We could technically apply a more accurate margin of error to each proportion in our sample by subbing out the \(.5*.5\) for the particular proportion we are calculating the confidence interval for. This would have a non-significant effect on proportions very close to 0 or 1 because those have smaller variances: \(.99*.01 = .0099\), for example. But because we only report one margin of error for the whole poll, we go for the number that is as large as possible, which is for a proportion of 50%.

5.4 What is it good for?

Remember that this margin of error only represents the error in our poll that is due to random sampling, it does not take into account measurement error, non-coverage error, processing error etc.

Still, this provides a reasonable baseline of what we can expect the error to be for a poll of the size that we are doing.

It’s also important to remember that this is the margin of error around each proportion in the survey.
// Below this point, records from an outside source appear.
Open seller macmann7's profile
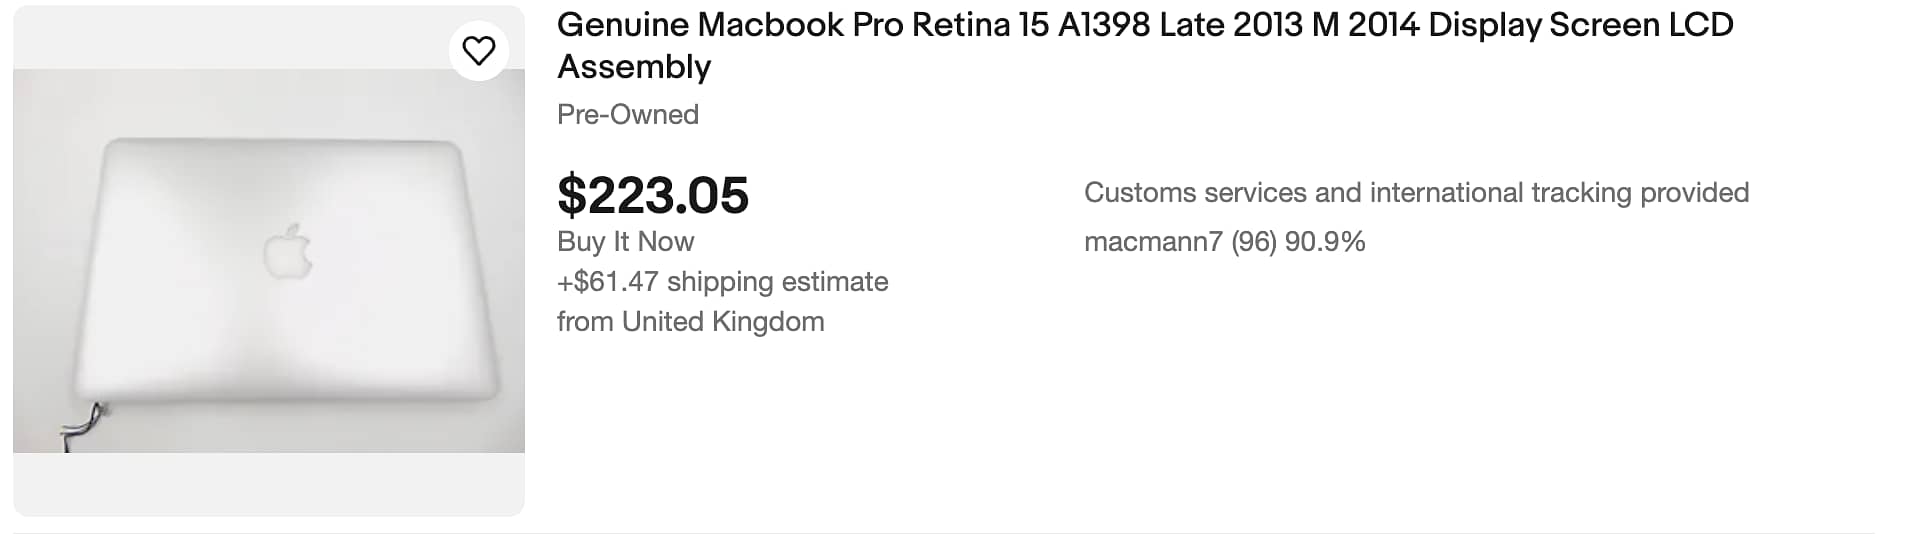 point(1152,241)
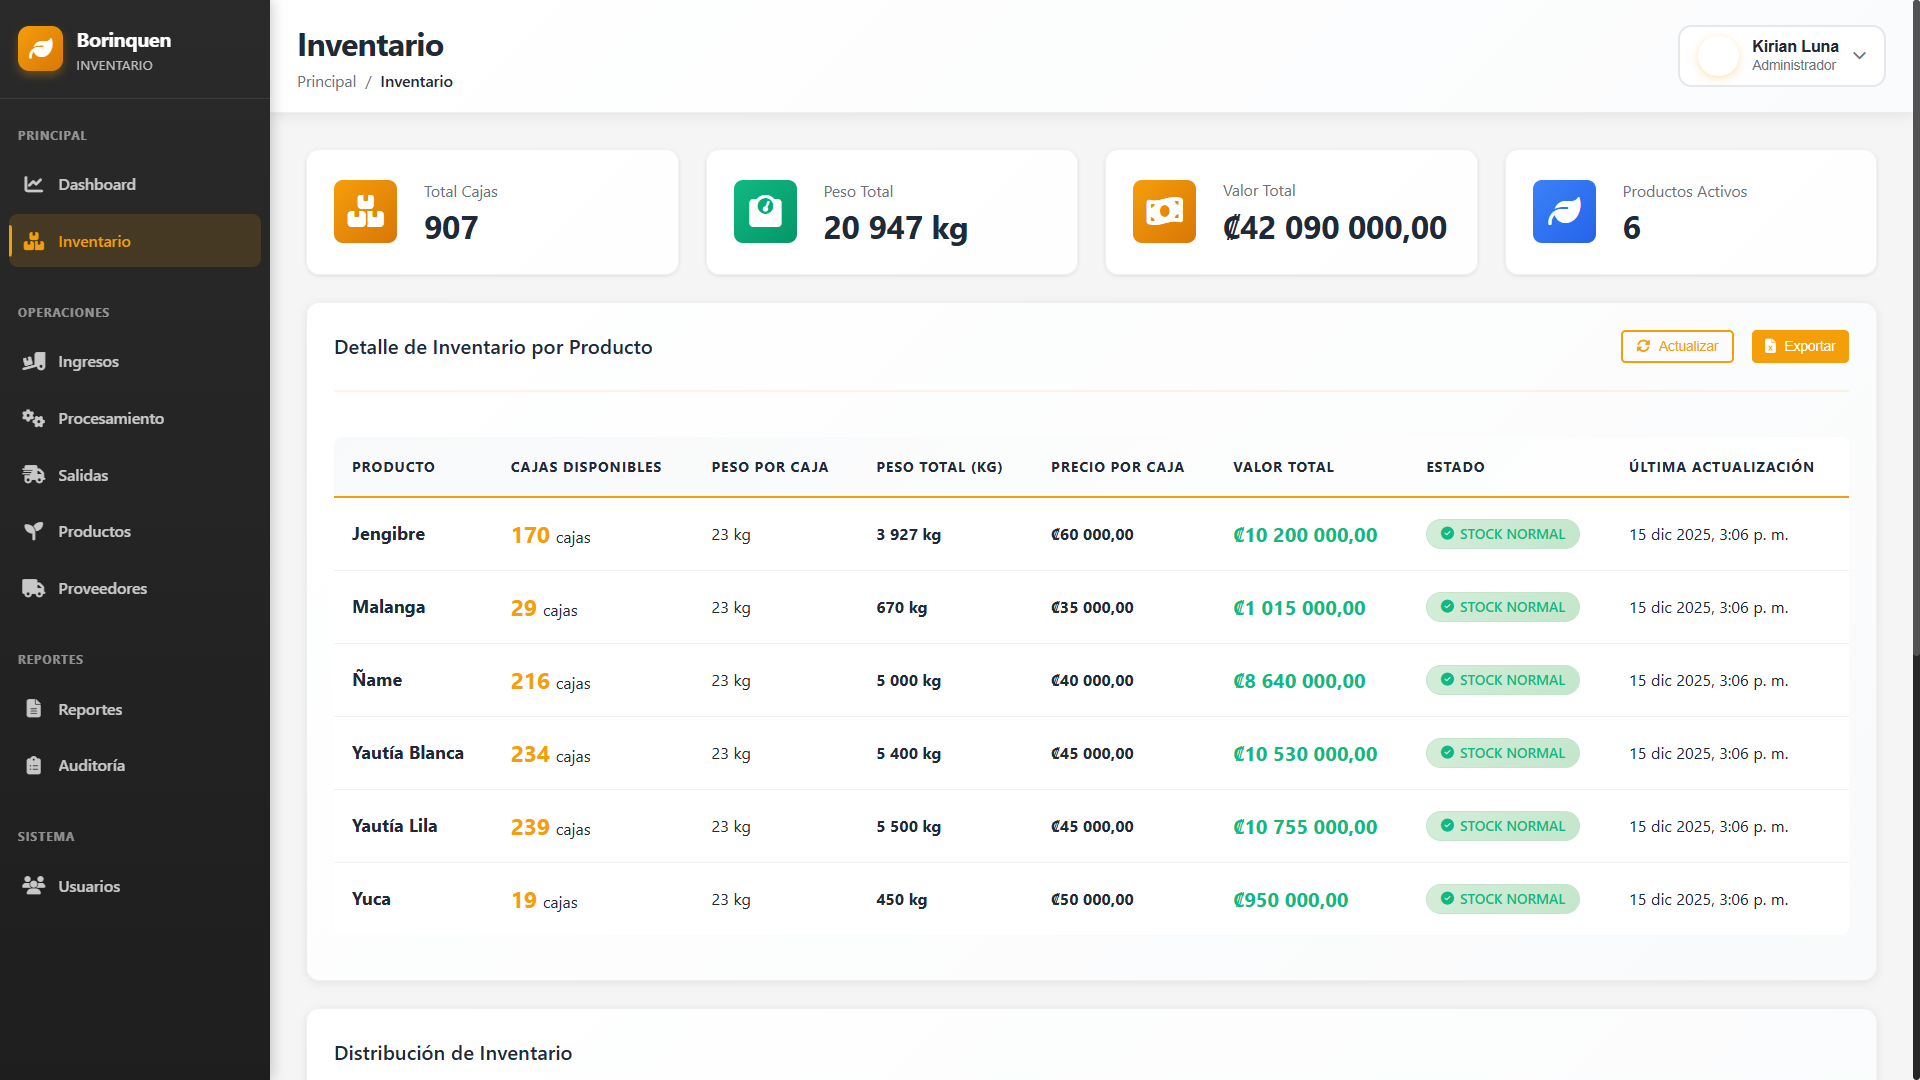
Task: Open Ingresos from the sidebar icon
Action: pyautogui.click(x=35, y=361)
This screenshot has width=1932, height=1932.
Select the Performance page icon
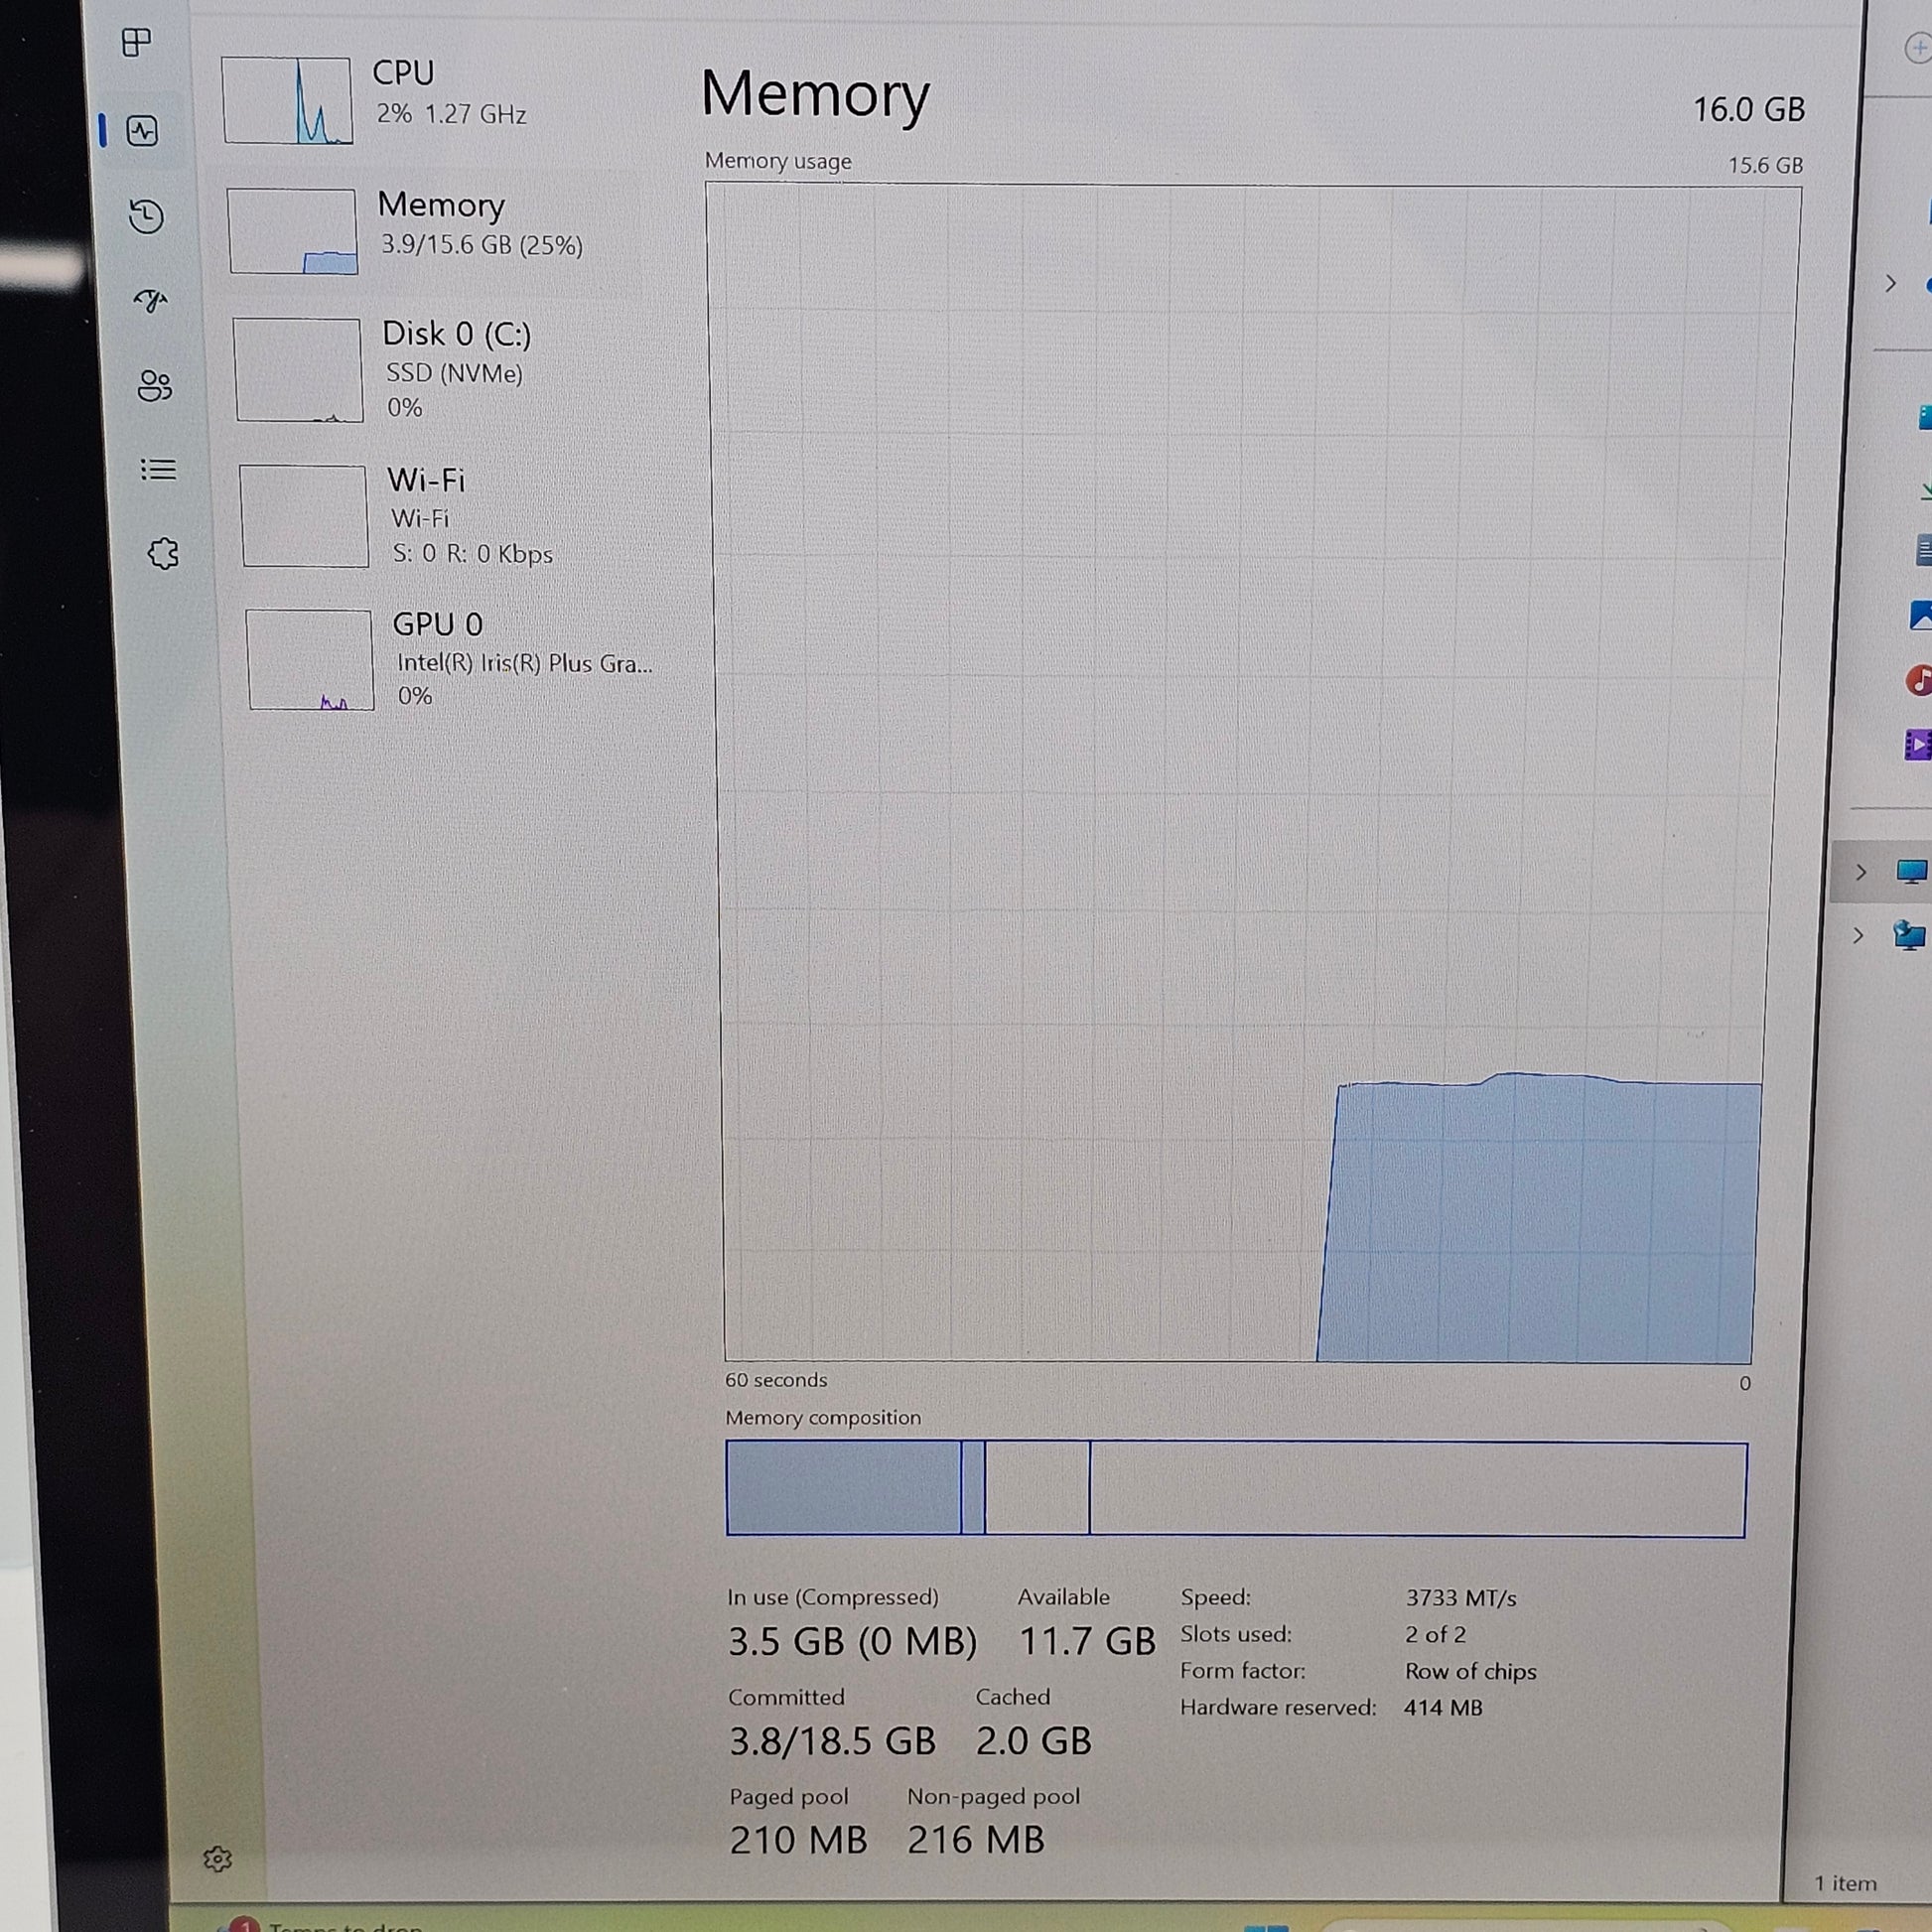(142, 130)
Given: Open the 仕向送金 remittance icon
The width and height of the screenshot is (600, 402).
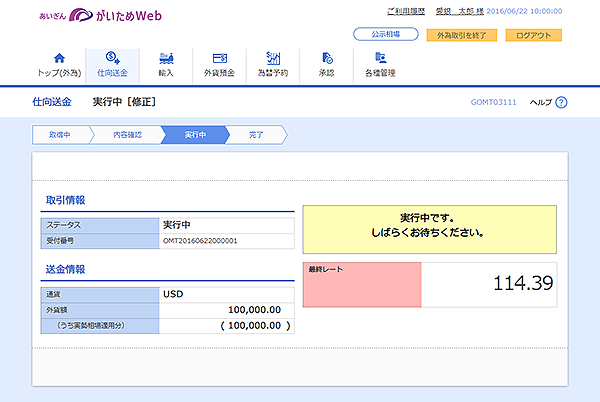Looking at the screenshot, I should [x=112, y=58].
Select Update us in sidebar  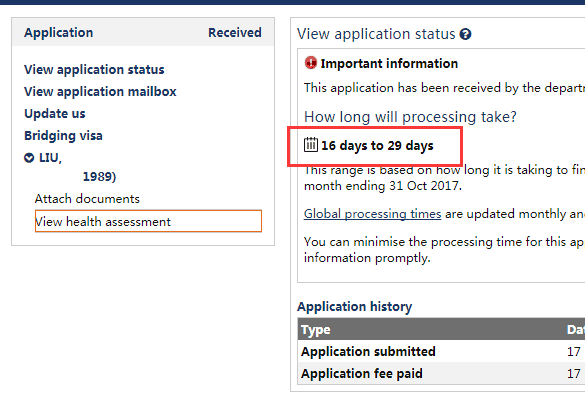point(55,114)
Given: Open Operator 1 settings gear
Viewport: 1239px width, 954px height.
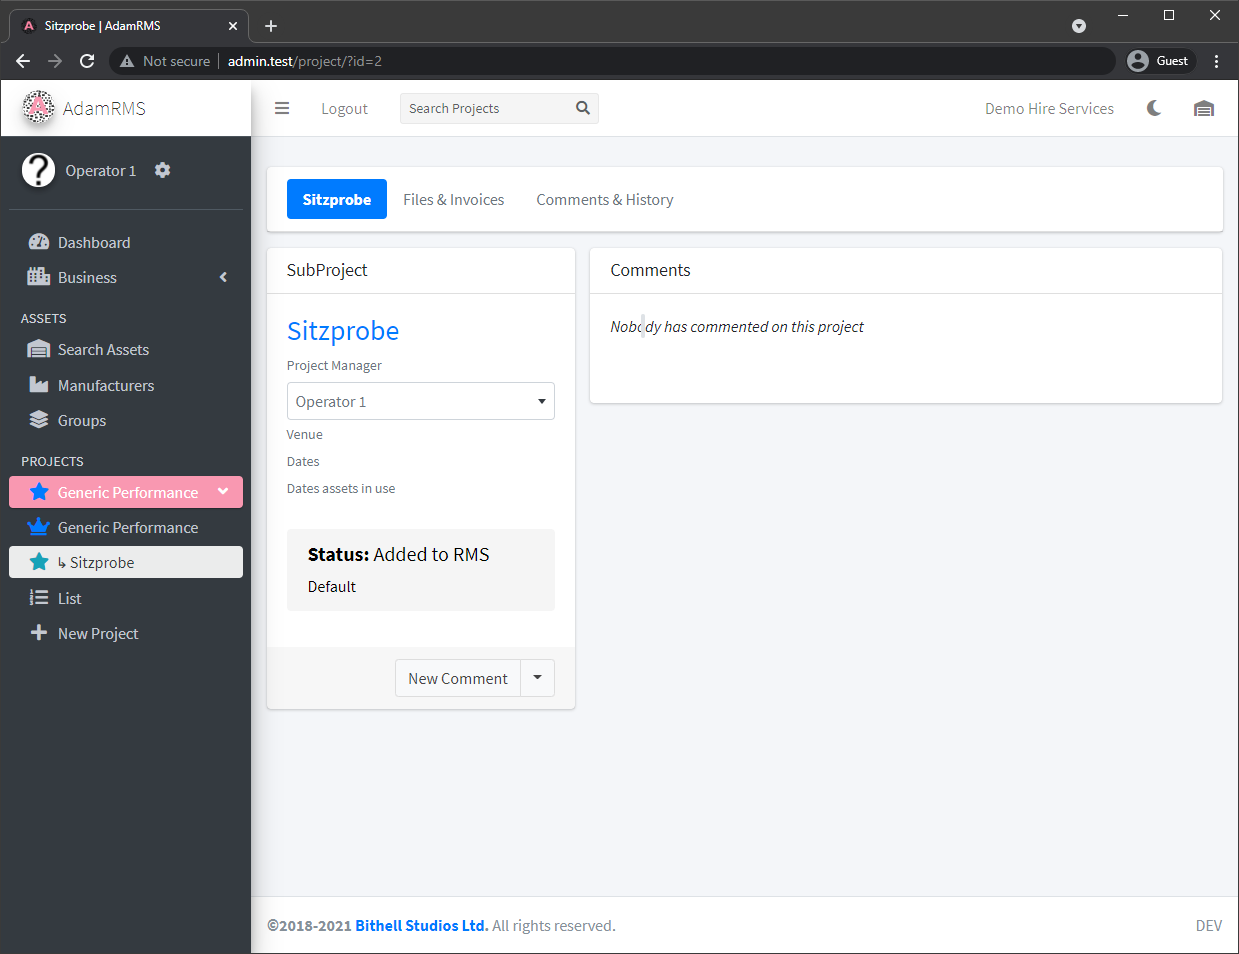Looking at the screenshot, I should [x=162, y=170].
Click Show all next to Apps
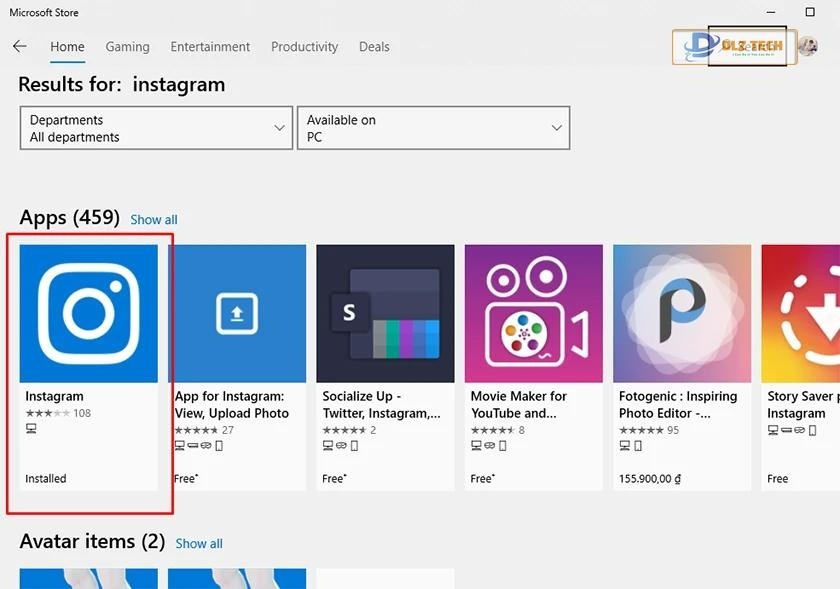This screenshot has height=589, width=840. pyautogui.click(x=154, y=219)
If we are comparing two proportions each of those has a margin of error.

If a poll has a margin of error of plus or minus 3, and the two candidates have proportions of 52 and 48, should we be confident that the real difference is not 0? No! We should not be confident at all about that, because candidate 1 has a confidence interval of 49-55 and candidate two has a confidence interval of 45-51. Standard practice is to say “the confidence interval should be doubled when looking at the difference between two proportions, like the difference between candidates”. That’s a fine rule of thumb though it is not 100% statistically true.

5.5 Questions

  1. If I am doing an RBS survey of registered voters, what are the elements and what is the sampling frame? What are some possible sources of coverage error?

  2. Some people may be listed twice in the voter file if they move states. Why is this a possible source of coverage error?

  3. I am doing a survey where 5% of people are uncovered. Those people have an opinion that is 10 percentage points different than those who are covered. What is the coverage error of this survey?

  4. What is the margin of error of a poll of 500 people?

  5. Describe the relationship between a sampling distribution and the margin of error.

  6. How would you explain to a person who has never taken a statistics class what a “standard error” is, and why it’s important to survey research?

  7. Is the following statement true? “There is a 95% chance the margin of error contains the true value in the population”.